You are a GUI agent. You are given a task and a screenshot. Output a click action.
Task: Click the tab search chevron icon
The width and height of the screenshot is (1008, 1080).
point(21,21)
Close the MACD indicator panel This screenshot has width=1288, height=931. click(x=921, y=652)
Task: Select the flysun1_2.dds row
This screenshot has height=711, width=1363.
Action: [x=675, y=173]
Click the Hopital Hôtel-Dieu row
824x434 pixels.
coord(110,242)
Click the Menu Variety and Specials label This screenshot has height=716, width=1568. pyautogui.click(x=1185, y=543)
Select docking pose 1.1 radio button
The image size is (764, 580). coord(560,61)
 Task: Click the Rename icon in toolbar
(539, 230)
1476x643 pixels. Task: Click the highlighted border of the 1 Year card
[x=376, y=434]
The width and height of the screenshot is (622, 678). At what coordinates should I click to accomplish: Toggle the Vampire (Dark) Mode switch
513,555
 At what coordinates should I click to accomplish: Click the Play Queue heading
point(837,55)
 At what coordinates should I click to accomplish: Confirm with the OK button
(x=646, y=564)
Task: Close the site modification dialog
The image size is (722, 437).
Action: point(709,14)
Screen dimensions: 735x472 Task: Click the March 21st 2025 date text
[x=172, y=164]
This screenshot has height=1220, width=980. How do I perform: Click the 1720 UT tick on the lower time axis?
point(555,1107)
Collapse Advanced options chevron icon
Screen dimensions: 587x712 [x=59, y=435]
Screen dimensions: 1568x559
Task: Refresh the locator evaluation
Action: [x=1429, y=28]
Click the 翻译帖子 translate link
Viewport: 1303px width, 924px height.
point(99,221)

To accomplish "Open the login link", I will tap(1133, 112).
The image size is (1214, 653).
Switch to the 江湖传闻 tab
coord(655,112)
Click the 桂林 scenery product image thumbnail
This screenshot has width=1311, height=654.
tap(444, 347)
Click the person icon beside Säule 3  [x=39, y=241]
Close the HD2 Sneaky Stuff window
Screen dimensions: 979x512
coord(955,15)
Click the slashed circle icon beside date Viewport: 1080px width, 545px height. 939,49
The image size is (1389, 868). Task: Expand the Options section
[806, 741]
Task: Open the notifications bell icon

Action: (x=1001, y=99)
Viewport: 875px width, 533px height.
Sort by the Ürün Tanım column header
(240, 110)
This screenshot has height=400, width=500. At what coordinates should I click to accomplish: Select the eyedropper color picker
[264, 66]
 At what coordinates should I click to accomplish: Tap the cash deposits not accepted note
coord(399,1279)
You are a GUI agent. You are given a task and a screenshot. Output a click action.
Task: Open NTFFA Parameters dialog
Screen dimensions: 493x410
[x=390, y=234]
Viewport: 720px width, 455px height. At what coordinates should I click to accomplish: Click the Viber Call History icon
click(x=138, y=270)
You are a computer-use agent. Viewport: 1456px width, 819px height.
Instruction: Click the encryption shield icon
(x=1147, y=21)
+++
#### WORK ITEM
In your reply, restate exactly the lines from the start of the records above through the line holding "Click the Menu", including both, and nothing else.

#### RESPONSE TO THIS TASK
You are a GUI agent. You are given a task and a screenshot. Output a click action.
Task: Click the tab search chevron icon
The width and height of the screenshot is (1008, 1080).
point(21,21)
Close the MACD indicator panel This screenshot has width=1288, height=931. click(x=921, y=652)
Task: Select the flysun1_2.dds row
This screenshot has height=711, width=1363.
Action: [x=675, y=173]
Click the Hopital Hôtel-Dieu row
824x434 pixels.
coord(110,242)
Click the Menu Variety and Specials label This screenshot has height=716, width=1568. pyautogui.click(x=1185, y=543)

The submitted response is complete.